Schema migration notes:
- `schemaVersion: 1` is the current agent contract for `/api/ai-evals/summary`.
- `schemaVersion: 2` is reserved for future additive agent fields or review-priority metadata changes that cannot be represented safely in v1.
- Do not accept v2 payloads until a v2 parser, v2 fixture, OpenAPI schema update, and migration notes land in the same RSI cycle.
- Fixture compatibility tests keep `tests/fixtures/ai-eval-summary/schema-v1-ready.json` accepted and `schema-v2-planned.json` rejected until that migration exists.
CI summary behavior:
- `.github/workflows/ai-eval-gate.yml` appends `artifacts/evals/summary.md` to `$GITHUB_STEP_SUMMARY`.
- The same workflow uploads `artifacts/evals/` as `ai-eval-artifacts`.
- Summary badges include status, faithfulness, relevance, citation accuracy, `citationFreshness`, and pass rate.
- Freshness-aging alerts warn when `citationFreshness` stays flat/green while the oldest cited evidence approaches the max policy window.
- Review priority summarizes the latest-vs-previous severity (`regression`, `watch`, `stable`, or `improved`) directly in the CI summary.
- Malformed `diffSeverityPolicy` values fail validation instead of silently falling back.
- CI logs emit a GitHub warning annotation when review priority is `watch` or `regression`.
CI annotation examples:
::warning title=AI eval regression::Review priority is regression. current-run vs previous-run. Review severity%3A regression.
::warning title=AI eval watch::Review priority is watch. current-run vs previous-run. Review severity%3A watch.
Dashboard:
- `/ai-evals` is the read-only local artifact dashboard for humans and AI-assisted operators.
- It reads ignored local `artifacts/evals/*` files when present and shows an explicit non-failing empty state when absent.
- It surfaces latest metrics, run identity, `citationFreshness`, freshness-aging pressure, active warnings, trend history, and artifact timestamps.
- It includes a latest-vs-previous diff for retained runs with metric deltas, freshness-aging pressure movement, and “what changed” notes for fast review.
- It labels latest-vs-previous diffs as `regression`, `watch`, `stable`, or `improved` using explicit metric-drop and freshness-aging thresholds.
- It reads those thresholds from `config/ai-eval-regression-policy.json` and shows policy-window severity distribution counts.
- It shows a compact severity sparkline/history where `!` = regression, `~` = watch, `=` = stable, and `+` = improved.
Retention controls:
- `METAMUSEUM_EVAL_RETENTION_MAX_RUNS` (default `200`)
- optional CLI override: `--retention-max-runs=<n>`
- `severityHistoryPolicy.maxComparisons` in `config/ai-eval-regression-policy.json` controls how many latest-vs-previous severity comparisons are shown to humans and agents.

RECORDS SHOWN
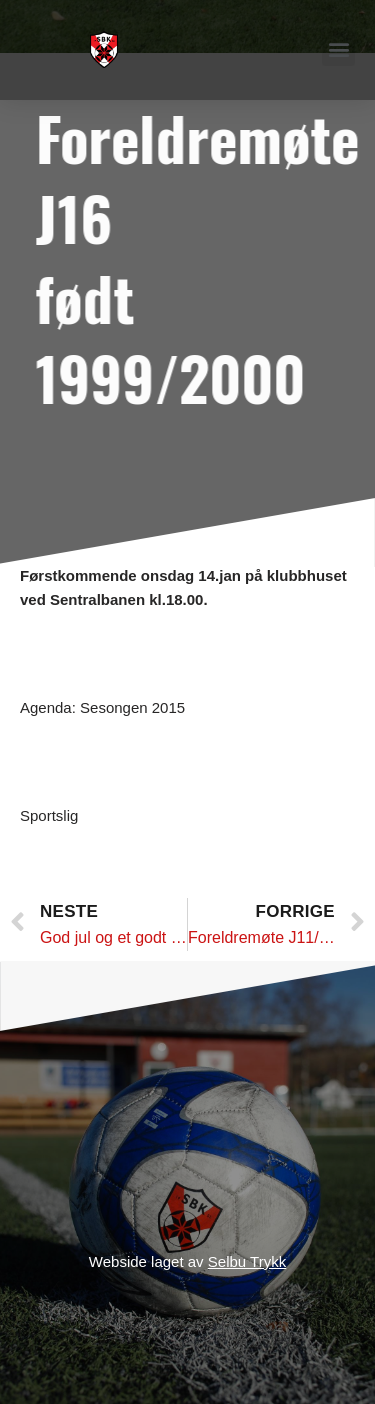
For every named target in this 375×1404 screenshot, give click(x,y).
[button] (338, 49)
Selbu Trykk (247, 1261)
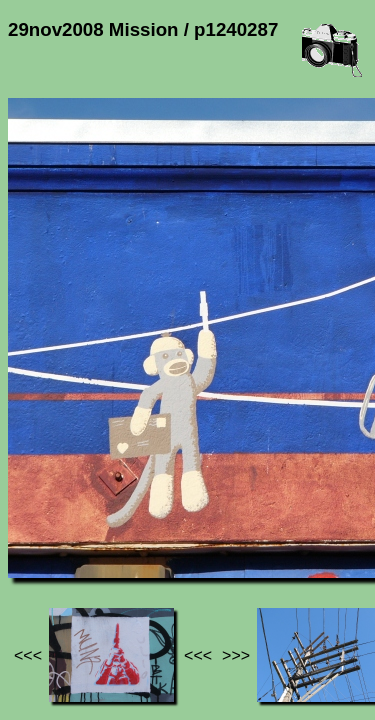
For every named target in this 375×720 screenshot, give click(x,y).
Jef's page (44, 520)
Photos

WRITTEN EXERCISE
Continue the AI eval pipeline notes above from where they stop.

RESPONSE TO THIS EXERCISE
- Orphaned JSON files under `artifacts/evals/runs/` are pruned when they fall outside the retained trend index; non-JSON operator notes are preserved.
- Retention pruning reports `delete` or `dry-run` mode in `artifacts/evals/summary.md`, including retained, orphaned, deleted, and preserved-file counts.
- The latest retention pruning report is also exposed through `/api/ai-evals/summary` as `summary.retentionPruneReport` for agent consumers.
- Generated CI summary markdown is snapshot-locked by `tests/fixtures/ai-eval-summary/summary-snapshot.md`.
- `/api/openapi` includes the AI eval summary schema migration compatibility table so agents can discover current and planned summary versions.
Regression thresholds + fail-fast citation drift
Policy file:
- `config/ai-eval-regression-policy.json`
Policy includes:
- absolute floor thresholds (`faithfulness`, `relevance`, `citationAccuracy`, `citationFreshness`, `passRate`)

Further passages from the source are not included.